- [GIVEN EXERCISE]: Reproduce each of the rows below word for word, keeping them in the same order.

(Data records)
* * * *
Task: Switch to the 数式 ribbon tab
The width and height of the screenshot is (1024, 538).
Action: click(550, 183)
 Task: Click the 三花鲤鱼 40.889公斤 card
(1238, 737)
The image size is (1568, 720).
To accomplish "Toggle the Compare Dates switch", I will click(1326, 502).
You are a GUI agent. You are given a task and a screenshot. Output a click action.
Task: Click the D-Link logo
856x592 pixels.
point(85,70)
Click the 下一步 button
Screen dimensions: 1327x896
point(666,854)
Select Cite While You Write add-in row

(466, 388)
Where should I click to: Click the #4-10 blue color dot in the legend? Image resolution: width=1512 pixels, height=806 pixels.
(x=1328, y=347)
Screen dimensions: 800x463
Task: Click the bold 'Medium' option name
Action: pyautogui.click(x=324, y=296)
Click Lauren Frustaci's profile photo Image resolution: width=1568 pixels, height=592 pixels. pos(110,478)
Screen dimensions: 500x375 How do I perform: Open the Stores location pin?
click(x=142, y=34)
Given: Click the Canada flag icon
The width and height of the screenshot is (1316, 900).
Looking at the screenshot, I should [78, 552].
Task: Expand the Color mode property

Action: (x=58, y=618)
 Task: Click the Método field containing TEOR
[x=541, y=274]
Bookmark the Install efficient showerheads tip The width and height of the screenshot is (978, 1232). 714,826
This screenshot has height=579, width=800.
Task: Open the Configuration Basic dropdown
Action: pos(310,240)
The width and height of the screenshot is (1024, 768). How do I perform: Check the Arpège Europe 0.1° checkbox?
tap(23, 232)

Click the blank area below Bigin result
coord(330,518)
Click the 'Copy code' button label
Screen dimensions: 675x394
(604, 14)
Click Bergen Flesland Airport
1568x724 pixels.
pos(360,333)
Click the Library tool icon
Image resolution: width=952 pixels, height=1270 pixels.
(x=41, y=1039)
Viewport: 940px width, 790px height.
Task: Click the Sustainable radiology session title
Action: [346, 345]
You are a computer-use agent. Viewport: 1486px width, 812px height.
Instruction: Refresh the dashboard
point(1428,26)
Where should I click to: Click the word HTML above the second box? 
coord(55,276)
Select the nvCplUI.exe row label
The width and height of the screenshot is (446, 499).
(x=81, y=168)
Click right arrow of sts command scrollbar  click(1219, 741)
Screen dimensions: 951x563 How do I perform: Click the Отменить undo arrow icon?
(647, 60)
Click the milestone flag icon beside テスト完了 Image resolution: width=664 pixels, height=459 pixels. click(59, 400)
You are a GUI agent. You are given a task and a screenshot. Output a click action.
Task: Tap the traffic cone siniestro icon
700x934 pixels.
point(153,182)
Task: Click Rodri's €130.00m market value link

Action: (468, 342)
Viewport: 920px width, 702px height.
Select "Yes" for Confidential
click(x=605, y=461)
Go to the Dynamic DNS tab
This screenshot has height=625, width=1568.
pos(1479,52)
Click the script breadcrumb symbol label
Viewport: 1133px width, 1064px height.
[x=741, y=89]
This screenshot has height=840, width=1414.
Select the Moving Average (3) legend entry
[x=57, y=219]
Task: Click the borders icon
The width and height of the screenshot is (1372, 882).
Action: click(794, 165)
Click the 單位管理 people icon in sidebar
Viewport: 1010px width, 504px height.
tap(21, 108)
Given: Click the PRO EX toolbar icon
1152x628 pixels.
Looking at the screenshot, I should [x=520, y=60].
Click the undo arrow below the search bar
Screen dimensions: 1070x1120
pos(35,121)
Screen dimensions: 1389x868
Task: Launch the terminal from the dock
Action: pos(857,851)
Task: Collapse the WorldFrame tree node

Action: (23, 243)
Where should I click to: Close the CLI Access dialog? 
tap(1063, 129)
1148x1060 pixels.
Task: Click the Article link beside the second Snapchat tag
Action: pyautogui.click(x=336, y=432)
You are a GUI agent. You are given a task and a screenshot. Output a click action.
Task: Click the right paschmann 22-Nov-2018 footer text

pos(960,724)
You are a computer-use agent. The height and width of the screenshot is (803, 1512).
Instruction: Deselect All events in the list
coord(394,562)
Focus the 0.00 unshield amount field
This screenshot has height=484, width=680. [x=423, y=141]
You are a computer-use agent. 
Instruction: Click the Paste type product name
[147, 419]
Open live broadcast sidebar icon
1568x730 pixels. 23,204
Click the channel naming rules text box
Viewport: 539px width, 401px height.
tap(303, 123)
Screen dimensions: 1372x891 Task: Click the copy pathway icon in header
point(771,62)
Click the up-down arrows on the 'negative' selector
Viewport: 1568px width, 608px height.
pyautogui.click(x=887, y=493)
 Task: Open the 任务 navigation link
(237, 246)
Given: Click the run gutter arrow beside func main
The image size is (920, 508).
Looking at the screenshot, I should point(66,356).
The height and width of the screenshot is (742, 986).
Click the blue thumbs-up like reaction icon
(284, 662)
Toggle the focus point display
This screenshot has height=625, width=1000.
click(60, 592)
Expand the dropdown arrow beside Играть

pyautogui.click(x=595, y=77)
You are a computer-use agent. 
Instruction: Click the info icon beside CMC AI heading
* * * *
- [SOLUTION]:
Task: Switch to the 数式 ribbon tab
The width and height of the screenshot is (1024, 538).
Action: click(550, 183)
 Task: Click the 三花鲤鱼 40.889公斤 card
(1238, 737)
The image size is (1568, 720).
To accomplish "Toggle the Compare Dates switch", I will click(1326, 502).
You are a GUI agent. You are given a task and a screenshot. Output a click action.
Task: Click the D-Link logo
856x592 pixels.
point(85,70)
Click the 下一步 button
Screen dimensions: 1327x896
point(666,854)
Select Cite While You Write add-in row

(466, 388)
Where should I click to: Click the #4-10 blue color dot in the legend? Image resolution: width=1512 pixels, height=806 pixels.
(x=1328, y=347)
Screen dimensions: 800x463
Task: Click the bold 'Medium' option name
Action: pyautogui.click(x=324, y=296)
Click Lauren Frustaci's profile photo Image resolution: width=1568 pixels, height=592 pixels. pos(110,478)
Screen dimensions: 500x375 How do I perform: Open the Stores location pin?
click(x=142, y=34)
Given: Click the Canada flag icon
The width and height of the screenshot is (1316, 900).
Looking at the screenshot, I should [78, 552].
Task: Expand the Color mode property

Action: (x=58, y=618)
 Task: Click the Método field containing TEOR
[x=541, y=274]
Bookmark the Install efficient showerheads tip The width and height of the screenshot is (978, 1232). 714,826
This screenshot has height=579, width=800.
Task: Open the Configuration Basic dropdown
Action: pos(310,240)
The width and height of the screenshot is (1024, 768). How do I perform: Check the Arpège Europe 0.1° checkbox?
tap(23, 232)

Click the blank area below Bigin result
coord(330,518)
Click the 'Copy code' button label
Screen dimensions: 675x394
(604, 14)
Click Bergen Flesland Airport
1568x724 pixels.
pos(360,333)
Click the Library tool icon
Image resolution: width=952 pixels, height=1270 pixels.
(x=41, y=1039)
Viewport: 940px width, 790px height.
Task: Click the Sustainable radiology session title
Action: [346, 345]
You are a computer-use agent. Viewport: 1486px width, 812px height.
Instruction: Refresh the dashboard
point(1428,26)
Where should I click to: Click the word HTML above the second box? 
coord(55,276)
Select the nvCplUI.exe row label
The width and height of the screenshot is (446, 499).
(x=81, y=168)
Click right arrow of sts command scrollbar  click(1219, 741)
Screen dimensions: 951x563 How do I perform: Click the Отменить undo arrow icon?
(647, 60)
Click the milestone flag icon beside テスト完了 Image resolution: width=664 pixels, height=459 pixels. click(59, 400)
You are a GUI agent. You are given a task and a screenshot. Output a click action.
Task: Tap the traffic cone siniestro icon
700x934 pixels.
point(153,182)
Task: Click Rodri's €130.00m market value link

Action: (468, 342)
Viewport: 920px width, 702px height.
Select "Yes" for Confidential
click(x=605, y=461)
Go to the Dynamic DNS tab
This screenshot has height=625, width=1568.
pos(1479,52)
Click the script breadcrumb symbol label
Viewport: 1133px width, 1064px height.
[x=741, y=89]
This screenshot has height=840, width=1414.
Select the Moving Average (3) legend entry
[x=57, y=219]
Task: Click the borders icon
The width and height of the screenshot is (1372, 882).
Action: click(794, 165)
Click the 單位管理 people icon in sidebar
Viewport: 1010px width, 504px height.
tap(21, 108)
Given: Click the PRO EX toolbar icon
1152x628 pixels.
Looking at the screenshot, I should [x=520, y=60].
Click the undo arrow below the search bar
Screen dimensions: 1070x1120
pos(35,121)
Screen dimensions: 1389x868
Task: Launch the terminal from the dock
Action: pos(857,851)
Task: Collapse the WorldFrame tree node

Action: (23, 243)
Where should I click to: Close the CLI Access dialog? 
tap(1063, 129)
1148x1060 pixels.
Task: Click the Article link beside the second Snapchat tag
Action: pyautogui.click(x=336, y=432)
You are a GUI agent. You are given a task and a screenshot. Output a click action.
Task: Click the right paschmann 22-Nov-2018 footer text

pos(960,724)
You are a computer-use agent. The height and width of the screenshot is (803, 1512).
Instruction: Deselect All events in the list
coord(394,562)
Focus the 0.00 unshield amount field
This screenshot has height=484, width=680. [x=423, y=141]
You are a computer-use agent. 
Instruction: Click the Paste type product name
[147, 419]
Open live broadcast sidebar icon
1568x730 pixels. 23,204
Click the channel naming rules text box
Viewport: 539px width, 401px height.
tap(303, 123)
Screen dimensions: 1372x891 Task: Click the copy pathway icon in header
point(771,62)
Click the up-down arrows on the 'negative' selector
Viewport: 1568px width, 608px height.
pyautogui.click(x=887, y=493)
 Task: Open the 任务 navigation link
(237, 246)
Given: Click the run gutter arrow beside func main
The image size is (920, 508).
Looking at the screenshot, I should point(66,356).
The height and width of the screenshot is (742, 986).
Click the blue thumbs-up like reaction icon
(284, 662)
Toggle the focus point display
This screenshot has height=625, width=1000.
click(60, 592)
Expand the dropdown arrow beside Играть

pyautogui.click(x=595, y=77)
You are a computer-use agent. 
Instruction: Click the info icon beside CMC AI heading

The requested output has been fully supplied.